As religiões não cristãs não possuem tal coisa como o Diabo,e quando possuem algo do tipo ele não é a encarnação do mal; os evangélicos mais radicais, no entanto, são pródigos em chamar de coisa do diabo qualquer coisa nelas que lhes desagrade. Não é de surpreender, no entanto, que esteja aí, novamente, a ideia de o Grande Propósito, manipulando e enviesando qualquer interpretação mais liberal das culturas diversas: é da Vontade de Deus que limpemos o mundo de qualquer tipo de idolatria. É da Vontade Deus que nos atormentemos com o diabo (e o livro do C. S. Lewis ilustra bem essa imagem parodiada e cômica do anjo e do diabo um de cada lado de nossas cabeças nos influenciando, e ele acredita mesmo nisso). Certamente, é Vontade de Deus que acabe o comunismo e os seus seguidores, etc.
Eu alardearia que conservadorismo é loucura solta no mundo se não tivesse minhas dúvidas, já: se no começo de 2016 alguém falasse para mim que o Trump ia ganhar e em 2018 seria a vez do Bolsonaro, eu duvidaria. Não duvido mais. A pandemia, não facilitou essa compreensão, senão a complicou mais ainda. Agora, se a direita preza por eficiência (link para papo do Pirula e do Icles sobre “direita vs esquerda”), a extrema direita deveria prezar por extrema eficiência, certo? Porque, portanto, não seria o caso de serem tão eficientes que não precisassem de nem mesmo quatro anos para cumprir com seu propósito? Certamente haviam muitos bolsominions arrependidos antes mesmo de acabar 2019; já não tenho certeza que eles aumentarão até 2022. Mas seja lá quem (ou o que) for que herdar esse país a partir dessa data, vai passar muito mais tempo reconstruindo e reunindo do que qualquer outra coisa.

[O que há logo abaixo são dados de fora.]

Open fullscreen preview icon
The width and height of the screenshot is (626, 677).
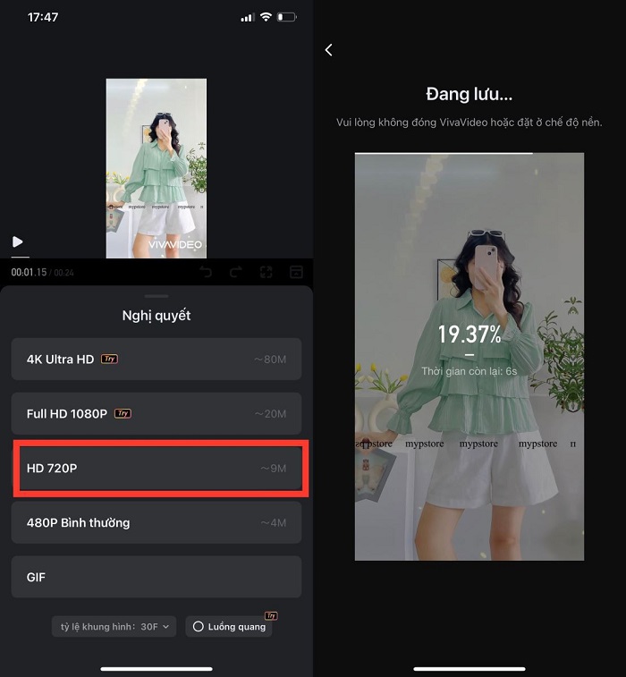click(266, 272)
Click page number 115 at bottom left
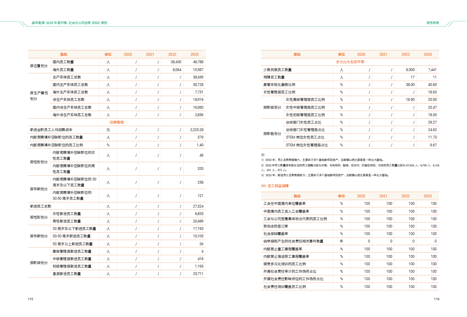The image size is (467, 317). pyautogui.click(x=30, y=299)
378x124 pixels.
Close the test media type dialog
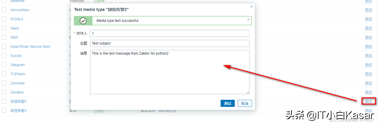(252, 6)
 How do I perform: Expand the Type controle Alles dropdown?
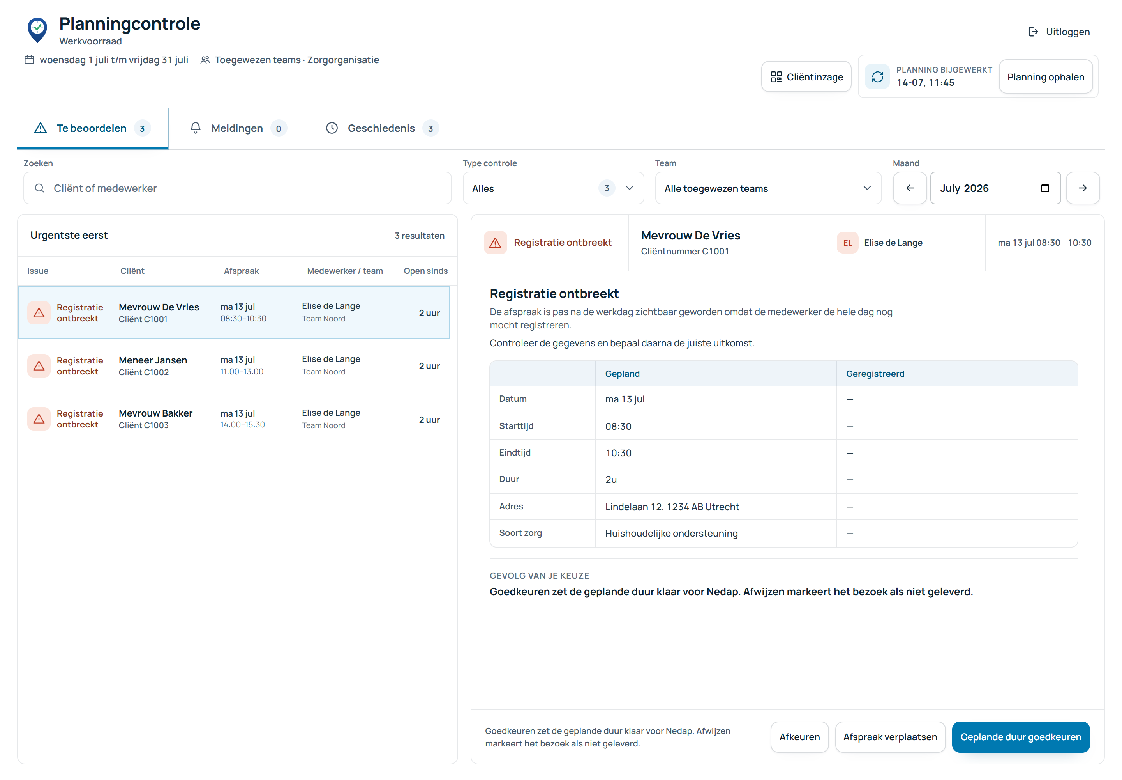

Com o passar do tempo nos anestesiamos e perdemos a própria noção daquilo que antes não perdíamos de vista. Ficar em casa por um ano e, ao que parece, talvez mais um, é perder a noção de como relacionar-se, de como comportar-se em público, de como se vestir, de como conversar. É perder a cola que mantinha a realidade longe de se despedaçar, mas também é única forma de que dispomos de evitar o contágio. Não estou vendo mais a empolgação, nem em outros nem em mim, de parar tudo por mais alguns dias e achatar a curva (de modo a desafogar os hospitais e UTI). Tudo, as conversas, as postagens, as esperanças e as notícias, agora tem se resumido em vacina, o que é ótimo, mas que tem se provado cada vez mais distante. Eu mesmo luto contra isso tudo, havendo perdido meu avô mesmo após um ano de isolamento, meu aqui e dele lá; a vacina demorou demais, o progresso, como disse o sábio senhor do cine paradiso, o progresso, como sempre, demorou demais.